Replication of the dark logic model approach across other audit and feedback contexts is required along with an attempt to validate whether the perceived harms are real risks. The findings could also be validated through retrospective and planned subgroup analyses exploring paradoxical effects and harms in future audit and feedback evaluations. For example, it is plausible that audit and feedback leads to a regression to the mean phenomenon in top performers. Establishing the consistently identified risks and consequences across contexts could stimulate research into mitigation strategies. For example, involving the recipients of audit and feedback in its design intuitively makes sense, as they are likely to have the contextual knowledge that will ensure it is meaningful, understandable and useful.10 Prior work has applied human-centred design and co-design methods to engage recipients in audit and feedback intervention development.11 12 Including the expertise and views of a wider range of stakeholders such as policymakers and decision-makers, audit and feedback commissioners, experts in behavioural and implementation science, frontline clinicians and patients could help to ensure broader consideration of potential adverse effects and help to design interventions that maximise the chance of benefit.

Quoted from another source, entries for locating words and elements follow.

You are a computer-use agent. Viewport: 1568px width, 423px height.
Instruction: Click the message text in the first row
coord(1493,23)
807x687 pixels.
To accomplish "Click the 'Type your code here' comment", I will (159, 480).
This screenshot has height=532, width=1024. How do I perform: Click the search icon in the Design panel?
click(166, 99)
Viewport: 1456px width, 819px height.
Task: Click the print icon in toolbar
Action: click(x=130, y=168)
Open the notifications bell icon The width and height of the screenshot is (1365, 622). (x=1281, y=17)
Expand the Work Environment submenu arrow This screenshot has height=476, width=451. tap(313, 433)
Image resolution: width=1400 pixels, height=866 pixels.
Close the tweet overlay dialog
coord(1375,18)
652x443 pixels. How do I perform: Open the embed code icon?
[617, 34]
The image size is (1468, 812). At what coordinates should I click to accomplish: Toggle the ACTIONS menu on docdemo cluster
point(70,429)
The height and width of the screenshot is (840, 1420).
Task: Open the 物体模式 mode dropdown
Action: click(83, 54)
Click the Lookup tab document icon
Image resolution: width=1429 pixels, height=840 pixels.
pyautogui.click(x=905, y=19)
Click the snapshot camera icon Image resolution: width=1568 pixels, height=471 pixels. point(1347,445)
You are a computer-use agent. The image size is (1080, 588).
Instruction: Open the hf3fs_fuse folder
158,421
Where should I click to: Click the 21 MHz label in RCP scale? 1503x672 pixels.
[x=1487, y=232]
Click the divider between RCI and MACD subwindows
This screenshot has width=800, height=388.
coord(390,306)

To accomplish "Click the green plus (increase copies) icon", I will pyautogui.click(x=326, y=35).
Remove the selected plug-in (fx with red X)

Additionally, audit and feedback researchers, commissioners and providers need to establish what the boundary conditions and stopping rules are for audit and feedback intervention delivery, so that efforts are not wasted when benefits are limited or outweighed by potential harms. Audit and feedback laboratories,13 involving collaborations between large-scale providers of audit and feedback and researchers, are uniquely placed to be able to tackle these questions for further research and improve the evidence base on how to ensure audit and feedback leads to maximal benefit and minimal harm.

A stark message from the paper is how failure to consider the dark side of quality improvement interventions can result in a loss of focus on patient benefit, a disregard for patient needs and deficiency of protection from harms. We need to routinely consider these risks when planning any quality improvement interventions in practice or research settings.